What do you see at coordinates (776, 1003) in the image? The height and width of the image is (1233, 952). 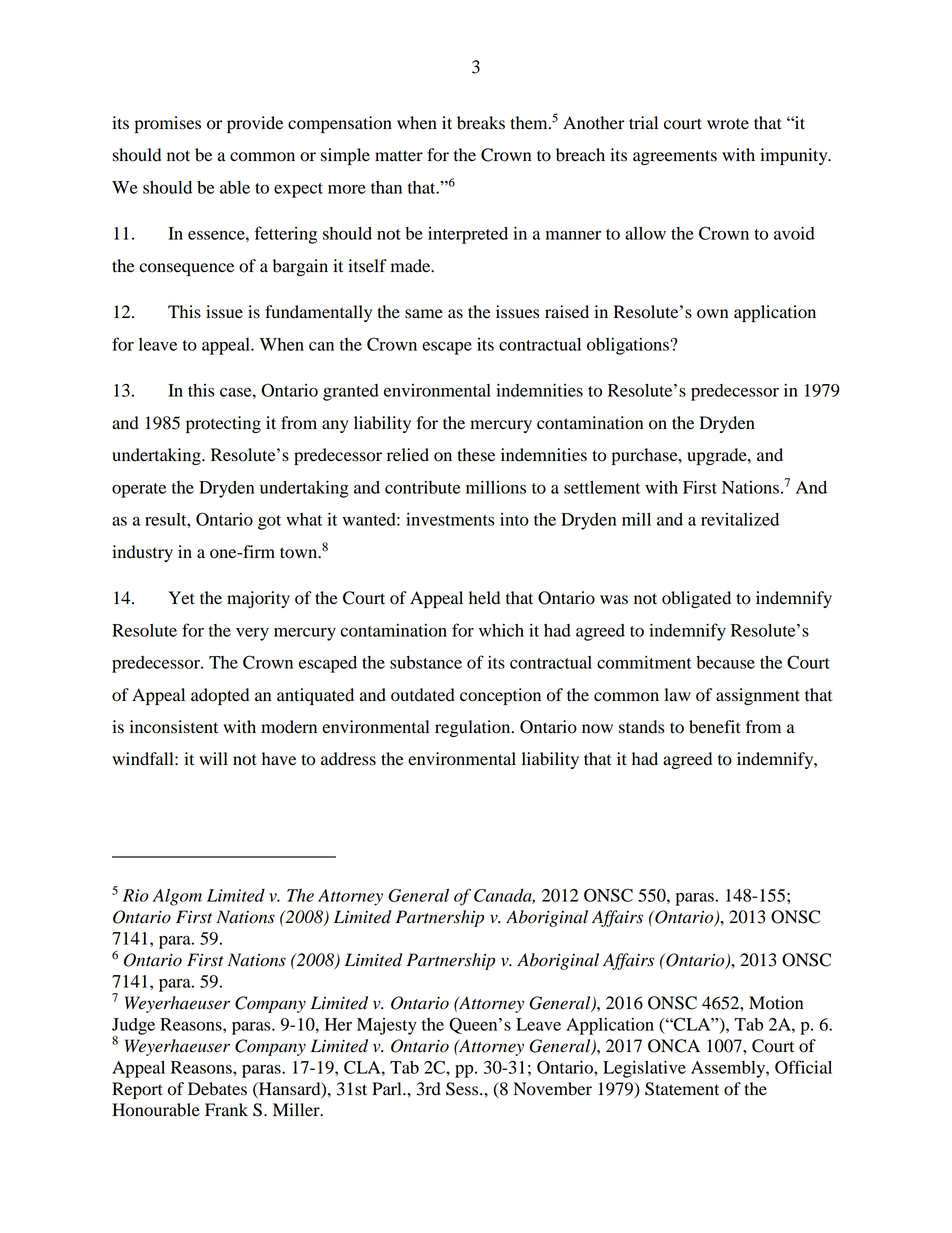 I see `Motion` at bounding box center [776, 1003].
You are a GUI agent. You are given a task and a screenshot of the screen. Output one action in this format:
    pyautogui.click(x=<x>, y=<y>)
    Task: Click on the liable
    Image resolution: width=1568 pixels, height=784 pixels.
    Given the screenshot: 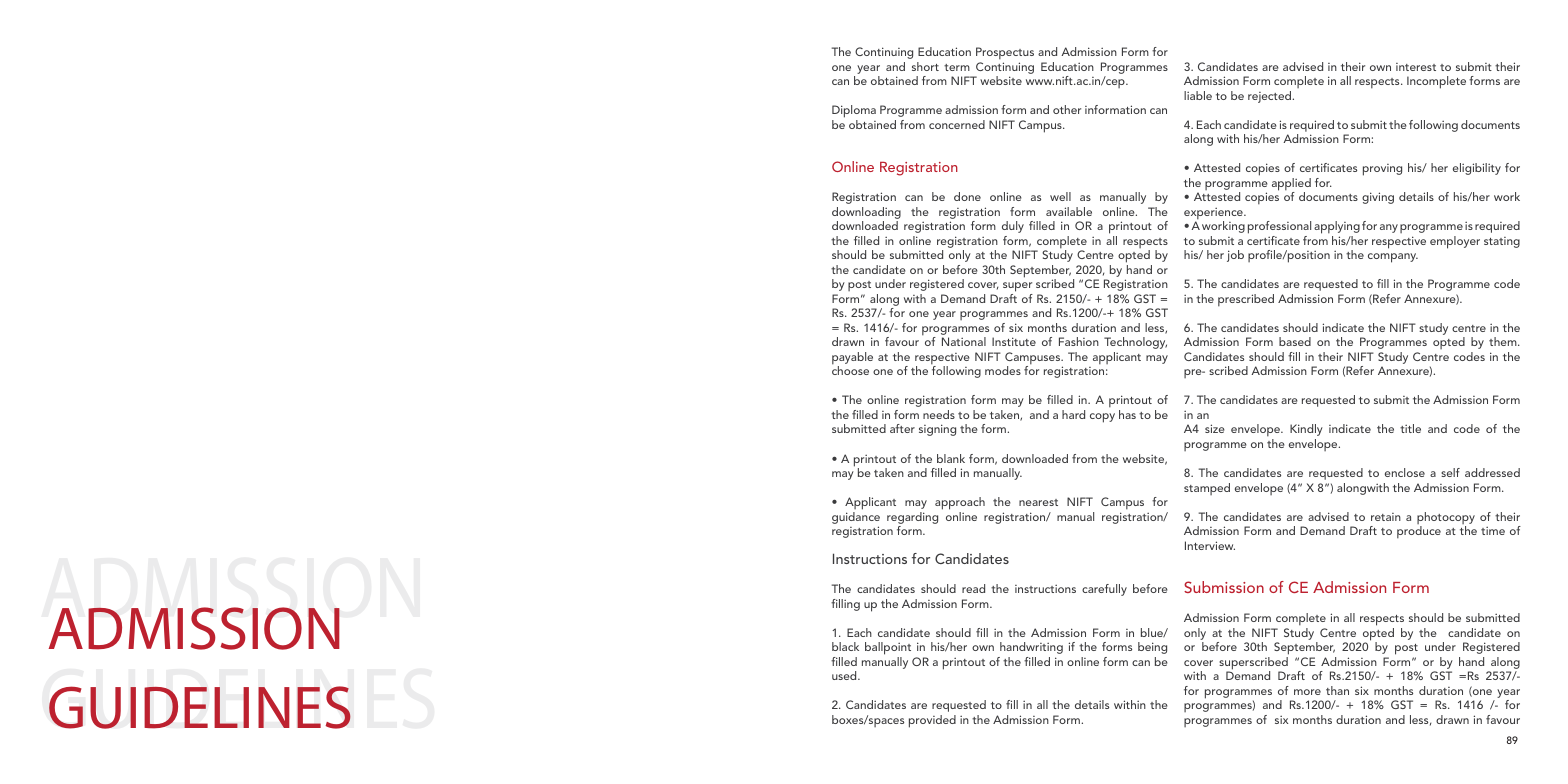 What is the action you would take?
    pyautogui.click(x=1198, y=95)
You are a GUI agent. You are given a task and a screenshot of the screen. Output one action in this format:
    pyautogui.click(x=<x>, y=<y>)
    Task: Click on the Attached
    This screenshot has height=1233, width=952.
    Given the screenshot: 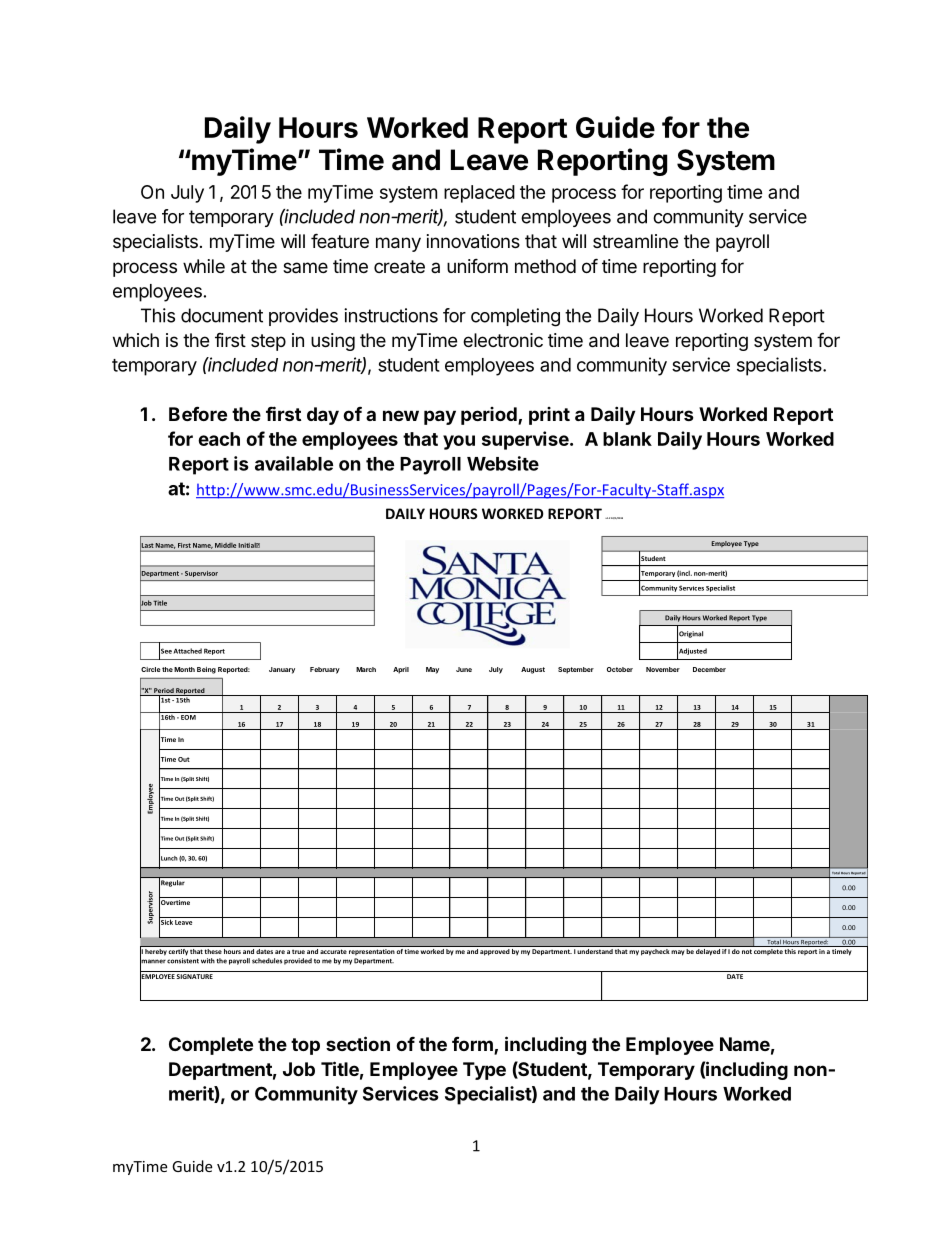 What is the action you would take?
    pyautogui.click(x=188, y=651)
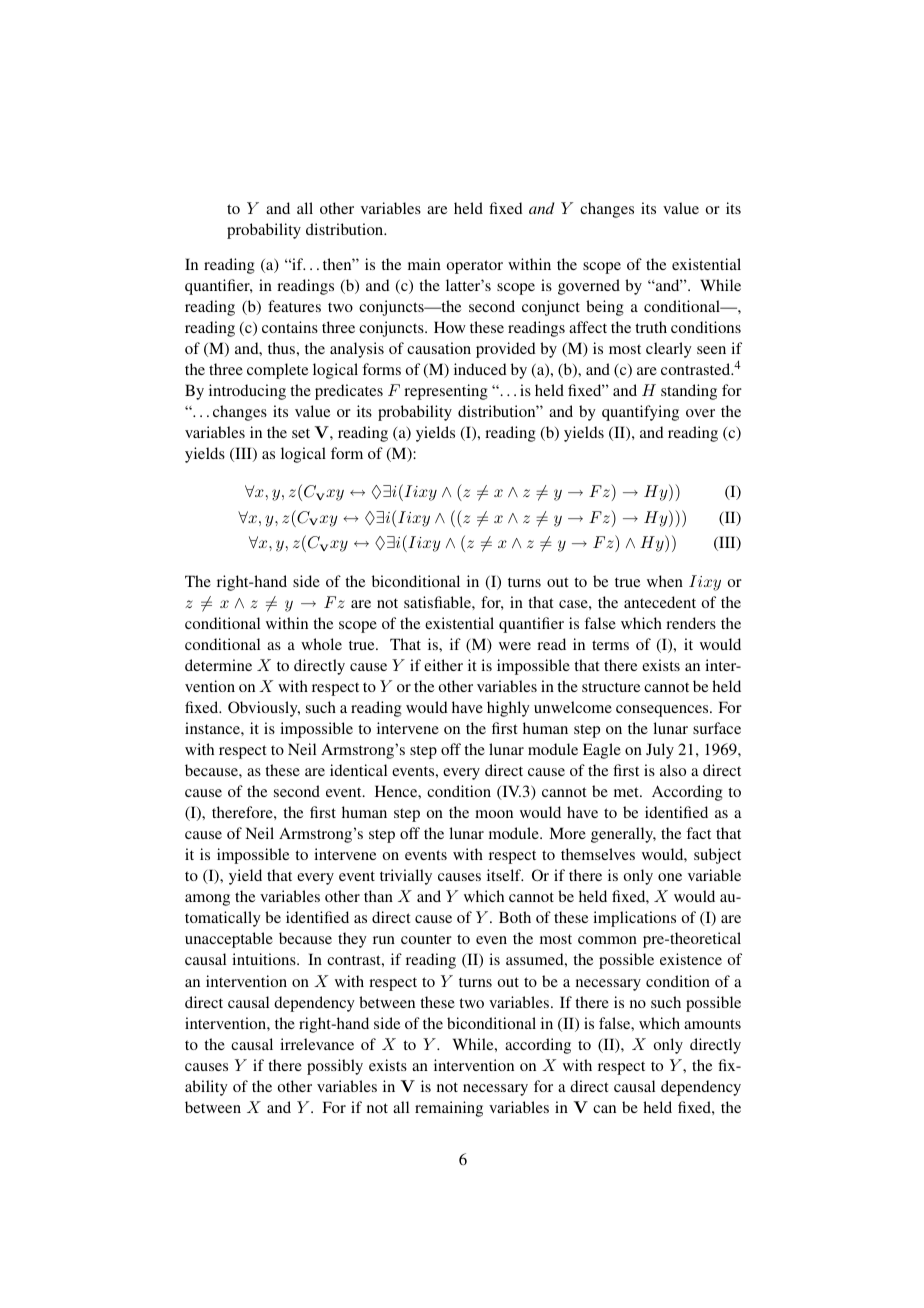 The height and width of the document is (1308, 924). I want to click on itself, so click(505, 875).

* Exercise *
Which lines in the records above contain the string "pyautogui", matching case? Copy out each such line in full.

* Written answer *
    pyautogui.click(x=<x>, y=<y>)
    pyautogui.click(x=1198, y=95)
    pyautogui.click(x=<x>, y=<y>)
    pyautogui.click(x=188, y=651)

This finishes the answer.